# WHAT IS BEING ASKED:
With nothing left out, give the data back exactly.

# EXCERPTED RECORDS:
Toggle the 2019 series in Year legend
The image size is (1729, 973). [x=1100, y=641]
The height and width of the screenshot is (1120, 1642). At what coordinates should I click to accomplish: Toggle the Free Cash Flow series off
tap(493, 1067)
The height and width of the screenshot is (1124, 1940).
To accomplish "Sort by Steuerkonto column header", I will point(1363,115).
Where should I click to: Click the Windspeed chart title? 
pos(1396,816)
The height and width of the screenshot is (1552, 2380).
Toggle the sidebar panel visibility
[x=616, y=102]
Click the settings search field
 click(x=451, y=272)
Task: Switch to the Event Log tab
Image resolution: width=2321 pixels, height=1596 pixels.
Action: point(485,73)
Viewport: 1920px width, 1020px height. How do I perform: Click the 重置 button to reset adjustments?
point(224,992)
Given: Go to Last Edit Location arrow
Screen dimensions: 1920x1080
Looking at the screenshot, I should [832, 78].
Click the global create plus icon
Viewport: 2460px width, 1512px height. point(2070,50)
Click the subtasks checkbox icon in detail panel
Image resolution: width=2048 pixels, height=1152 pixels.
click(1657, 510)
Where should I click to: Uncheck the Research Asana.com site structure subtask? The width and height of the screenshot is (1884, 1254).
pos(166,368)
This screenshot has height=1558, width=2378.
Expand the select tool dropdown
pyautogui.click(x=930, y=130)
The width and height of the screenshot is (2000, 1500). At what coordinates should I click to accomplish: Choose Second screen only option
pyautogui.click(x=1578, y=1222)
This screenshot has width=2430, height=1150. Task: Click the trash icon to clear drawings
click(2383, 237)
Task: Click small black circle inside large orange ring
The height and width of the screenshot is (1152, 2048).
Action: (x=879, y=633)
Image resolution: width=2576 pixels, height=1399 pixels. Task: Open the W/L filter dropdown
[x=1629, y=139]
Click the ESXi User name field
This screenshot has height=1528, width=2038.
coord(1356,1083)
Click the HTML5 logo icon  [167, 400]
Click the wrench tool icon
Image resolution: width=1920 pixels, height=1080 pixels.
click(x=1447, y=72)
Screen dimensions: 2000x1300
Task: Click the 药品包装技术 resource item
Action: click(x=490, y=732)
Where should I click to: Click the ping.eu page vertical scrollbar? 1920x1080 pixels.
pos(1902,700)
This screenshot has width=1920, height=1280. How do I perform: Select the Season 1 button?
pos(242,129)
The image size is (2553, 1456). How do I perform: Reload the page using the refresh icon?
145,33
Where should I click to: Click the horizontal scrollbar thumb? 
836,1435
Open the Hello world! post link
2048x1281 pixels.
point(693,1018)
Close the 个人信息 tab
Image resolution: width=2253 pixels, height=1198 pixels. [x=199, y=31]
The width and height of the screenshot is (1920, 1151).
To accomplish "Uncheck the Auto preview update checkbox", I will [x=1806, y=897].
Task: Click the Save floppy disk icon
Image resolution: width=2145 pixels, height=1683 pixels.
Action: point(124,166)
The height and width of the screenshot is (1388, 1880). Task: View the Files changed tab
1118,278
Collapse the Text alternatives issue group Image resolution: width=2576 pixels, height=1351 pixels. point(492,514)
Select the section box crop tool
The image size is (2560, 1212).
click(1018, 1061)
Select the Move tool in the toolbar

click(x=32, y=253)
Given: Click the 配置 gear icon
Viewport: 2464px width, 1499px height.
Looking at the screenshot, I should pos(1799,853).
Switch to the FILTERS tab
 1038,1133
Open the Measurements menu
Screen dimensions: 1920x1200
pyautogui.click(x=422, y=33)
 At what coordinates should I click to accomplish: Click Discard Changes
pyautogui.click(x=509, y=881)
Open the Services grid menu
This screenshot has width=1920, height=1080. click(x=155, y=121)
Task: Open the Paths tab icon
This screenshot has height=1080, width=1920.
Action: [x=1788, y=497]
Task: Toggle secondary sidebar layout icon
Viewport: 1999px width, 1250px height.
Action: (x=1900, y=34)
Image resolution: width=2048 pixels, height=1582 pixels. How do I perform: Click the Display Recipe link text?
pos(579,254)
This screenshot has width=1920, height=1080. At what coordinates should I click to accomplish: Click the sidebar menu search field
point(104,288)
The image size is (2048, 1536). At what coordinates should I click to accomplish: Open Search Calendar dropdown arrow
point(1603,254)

# TASK RESPONSE:
Toggle the 2019 series in Year legend
The image size is (1729, 973). [x=1100, y=641]
The height and width of the screenshot is (1120, 1642). At what coordinates should I click to accomplish: Toggle the Free Cash Flow series off
tap(493, 1067)
The height and width of the screenshot is (1124, 1940).
To accomplish "Sort by Steuerkonto column header", I will point(1363,115).
Where should I click to: Click the Windspeed chart title? 
pos(1396,816)
The height and width of the screenshot is (1552, 2380).
Toggle the sidebar panel visibility
[x=616, y=102]
Click the settings search field
 click(x=451, y=272)
Task: Switch to the Event Log tab
Image resolution: width=2321 pixels, height=1596 pixels.
Action: point(485,73)
Viewport: 1920px width, 1020px height. How do I perform: Click the 重置 button to reset adjustments?
point(224,992)
Given: Go to Last Edit Location arrow
Screen dimensions: 1920x1080
Looking at the screenshot, I should [832, 78].
Click the global create plus icon
Viewport: 2460px width, 1512px height. point(2070,50)
Click the subtasks checkbox icon in detail panel
Image resolution: width=2048 pixels, height=1152 pixels.
click(1657, 510)
Where should I click to: Uncheck the Research Asana.com site structure subtask? The width and height of the screenshot is (1884, 1254).
pos(166,368)
This screenshot has height=1558, width=2378.
Expand the select tool dropdown
pyautogui.click(x=930, y=130)
The width and height of the screenshot is (2000, 1500). At what coordinates should I click to accomplish: Choose Second screen only option
pyautogui.click(x=1578, y=1222)
This screenshot has width=2430, height=1150. Task: Click the trash icon to clear drawings
click(2383, 237)
Task: Click small black circle inside large orange ring
The height and width of the screenshot is (1152, 2048).
Action: (x=879, y=633)
Image resolution: width=2576 pixels, height=1399 pixels. Task: Open the W/L filter dropdown
[x=1629, y=139]
Click the ESXi User name field
This screenshot has height=1528, width=2038.
coord(1356,1083)
Click the HTML5 logo icon  [167, 400]
Click the wrench tool icon
Image resolution: width=1920 pixels, height=1080 pixels.
click(x=1447, y=72)
Screen dimensions: 2000x1300
Task: Click the 药品包装技术 resource item
Action: click(x=490, y=732)
Where should I click to: Click the ping.eu page vertical scrollbar? 1920x1080 pixels.
pos(1902,700)
This screenshot has width=1920, height=1280. How do I perform: Select the Season 1 button?
pos(242,129)
The image size is (2553, 1456). How do I perform: Reload the page using the refresh icon?
145,33
Where should I click to: Click the horizontal scrollbar thumb? 
836,1435
Open the Hello world! post link
2048x1281 pixels.
point(693,1018)
Close the 个人信息 tab
Image resolution: width=2253 pixels, height=1198 pixels. [x=199, y=31]
The width and height of the screenshot is (1920, 1151).
To accomplish "Uncheck the Auto preview update checkbox", I will [x=1806, y=897].
Task: Click the Save floppy disk icon
Image resolution: width=2145 pixels, height=1683 pixels.
Action: point(124,166)
The height and width of the screenshot is (1388, 1880). Task: View the Files changed tab
1118,278
Collapse the Text alternatives issue group Image resolution: width=2576 pixels, height=1351 pixels. point(492,514)
Select the section box crop tool
The image size is (2560, 1212).
click(1018, 1061)
Select the Move tool in the toolbar

click(x=32, y=253)
Given: Click the 配置 gear icon
Viewport: 2464px width, 1499px height.
Looking at the screenshot, I should pos(1799,853).
Switch to the FILTERS tab
 1038,1133
Open the Measurements menu
Screen dimensions: 1920x1200
pyautogui.click(x=422, y=33)
 At what coordinates should I click to accomplish: Click Discard Changes
pyautogui.click(x=509, y=881)
Open the Services grid menu
This screenshot has width=1920, height=1080. click(x=155, y=121)
Task: Open the Paths tab icon
This screenshot has height=1080, width=1920.
Action: [x=1788, y=497]
Task: Toggle secondary sidebar layout icon
Viewport: 1999px width, 1250px height.
Action: (x=1900, y=34)
Image resolution: width=2048 pixels, height=1582 pixels. How do I perform: Click the Display Recipe link text?
pos(579,254)
This screenshot has width=1920, height=1080. At what coordinates should I click to accomplish: Click the sidebar menu search field
point(104,288)
The image size is (2048, 1536). At what coordinates should I click to accomplish: Open Search Calendar dropdown arrow
point(1603,254)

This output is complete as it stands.